A new report from the European Forest Institute (EFI) FLEGT facility has identified opportunities for China to incorporate timber legality requirements into its laws and regulations and thus help promote legal forest products trade. It also identifies the challenges.
Currently China’s forest and environmental laws apply only to domestically harvested timber, with imports, apart from those of ‘valuable species’ unrestricted.
“It considers that all timber legally exported from the exporting countries and that has been cleared by Chinese customs as legal,” states the FLEGT facility report.
One option for change, it suggests is to develop a new timber legality assurance law, similar to those of the EU and USA – in fact, it says, the latter’s experience in this field could inform the Chinese authorities on taking such course of action.
The approach would require closer controls of Chinese timber production and processing and development of due diligence requirements and other legality liability mechanisms. These moreover, would need to take account of the specific characteristics of Chinese timber operations to create a fair competitive environment and incentives for legal compliance.
“The application of good governance systems would lay the foundations for enactment of a potential new law,” says the report.
Developing a timber legality standard
Another approach, it suggests, potentially in conjunction with the above, is development of a timber legality standard and a timber certification body to verify compliance. This is currently only at inception stage in China, and would require ‘further policy support and guidance’.
“China would [also] need to encourage development of internationally qualified professional certification bodies and become active in the international certification arena,” maintains the report.
A further route put forward is a national standard for regulating timber legality, with national legal mechanisms implemented to enforce CITES used as a model, but with the standard encompassing overall timber trade.
Meanwhile to control cross-border trade with high-illegality risk neighbouring producer countries, the report commends strengthening or introducing new local laws and jurisdictions requiring ‘the declaration, approval and licensing of timber imports’.
“[For instance] Yunnan Province could require all imported Myanmar timber to have a certificate of legal origin issued by the Myanmar government,” it says.

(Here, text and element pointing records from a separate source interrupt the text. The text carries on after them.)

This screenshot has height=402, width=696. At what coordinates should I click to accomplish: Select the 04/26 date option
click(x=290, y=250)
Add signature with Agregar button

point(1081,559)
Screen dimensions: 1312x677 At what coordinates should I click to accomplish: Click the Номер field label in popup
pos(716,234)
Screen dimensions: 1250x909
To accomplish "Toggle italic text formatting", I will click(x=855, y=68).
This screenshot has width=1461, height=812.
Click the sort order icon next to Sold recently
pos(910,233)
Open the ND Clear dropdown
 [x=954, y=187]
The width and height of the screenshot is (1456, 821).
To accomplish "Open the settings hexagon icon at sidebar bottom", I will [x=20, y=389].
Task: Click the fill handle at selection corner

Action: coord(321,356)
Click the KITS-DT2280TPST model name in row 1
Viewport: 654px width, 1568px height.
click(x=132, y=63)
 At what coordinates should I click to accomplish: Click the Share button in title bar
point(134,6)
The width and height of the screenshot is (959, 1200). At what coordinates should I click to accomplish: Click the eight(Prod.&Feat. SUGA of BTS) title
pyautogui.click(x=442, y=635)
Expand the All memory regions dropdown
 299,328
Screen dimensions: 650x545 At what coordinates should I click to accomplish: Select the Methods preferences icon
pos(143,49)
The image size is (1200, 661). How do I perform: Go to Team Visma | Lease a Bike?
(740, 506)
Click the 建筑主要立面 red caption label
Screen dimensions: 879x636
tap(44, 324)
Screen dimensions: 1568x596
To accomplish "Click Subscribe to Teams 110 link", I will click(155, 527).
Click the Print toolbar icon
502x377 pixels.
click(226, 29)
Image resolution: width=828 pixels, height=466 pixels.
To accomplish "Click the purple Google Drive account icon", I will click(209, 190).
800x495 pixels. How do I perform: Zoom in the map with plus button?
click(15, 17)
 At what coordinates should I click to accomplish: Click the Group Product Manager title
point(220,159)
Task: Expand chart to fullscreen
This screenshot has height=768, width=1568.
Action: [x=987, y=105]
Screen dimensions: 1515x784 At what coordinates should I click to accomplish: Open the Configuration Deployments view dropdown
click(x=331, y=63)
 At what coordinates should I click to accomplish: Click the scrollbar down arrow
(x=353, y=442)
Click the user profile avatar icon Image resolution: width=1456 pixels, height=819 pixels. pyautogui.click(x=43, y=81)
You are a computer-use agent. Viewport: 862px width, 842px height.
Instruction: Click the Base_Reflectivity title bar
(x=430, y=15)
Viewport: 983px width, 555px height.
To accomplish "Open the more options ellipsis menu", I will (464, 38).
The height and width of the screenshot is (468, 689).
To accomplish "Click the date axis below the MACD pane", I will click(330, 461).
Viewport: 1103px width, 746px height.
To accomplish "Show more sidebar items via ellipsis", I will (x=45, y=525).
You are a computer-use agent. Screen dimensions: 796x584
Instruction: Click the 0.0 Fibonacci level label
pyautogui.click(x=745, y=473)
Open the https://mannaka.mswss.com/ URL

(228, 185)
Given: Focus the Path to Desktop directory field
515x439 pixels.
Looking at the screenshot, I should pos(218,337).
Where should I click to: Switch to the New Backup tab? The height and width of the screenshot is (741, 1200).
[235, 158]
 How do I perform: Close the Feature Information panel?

Other courses for China, which could again be taken in association with the above measures, could be to regulate legality of imported timber through its 2004 Foreign Trade Law and expand forest and criminal laws to include violations of laws in foreign countries.
“And a final option could be for China to enter into bilateral or multilateral agreements with other countries to control international illegal timber trade based on the characteristics of high-risk areas,” states the report. Possible partner countries here, it says, could be Russia, South East Asian and African states. The agreements with some could also include support for development of primary and secondary timber processing “to ease the environmental and social pressures brought by intensive low-end wood processing industry”.
Among obstacles identified to changing China’s current timber legality approach is its divergent view on what constitutes timber illegality, with some viewing import regulation as interference in the internal affairs of other countries.
One suggested solution to this is the EU Timber Regulation approach, which takes into account the sovereignty sensibilities of suppliers by ‘defining illegal timber in reference to applicable legislation in country of harvest’.
The report acknowledges too that amending industry laws and developing timber legality regulation would be complex and time-consuming, with the approval of multiple industry authorities, other ministries and public authorities required.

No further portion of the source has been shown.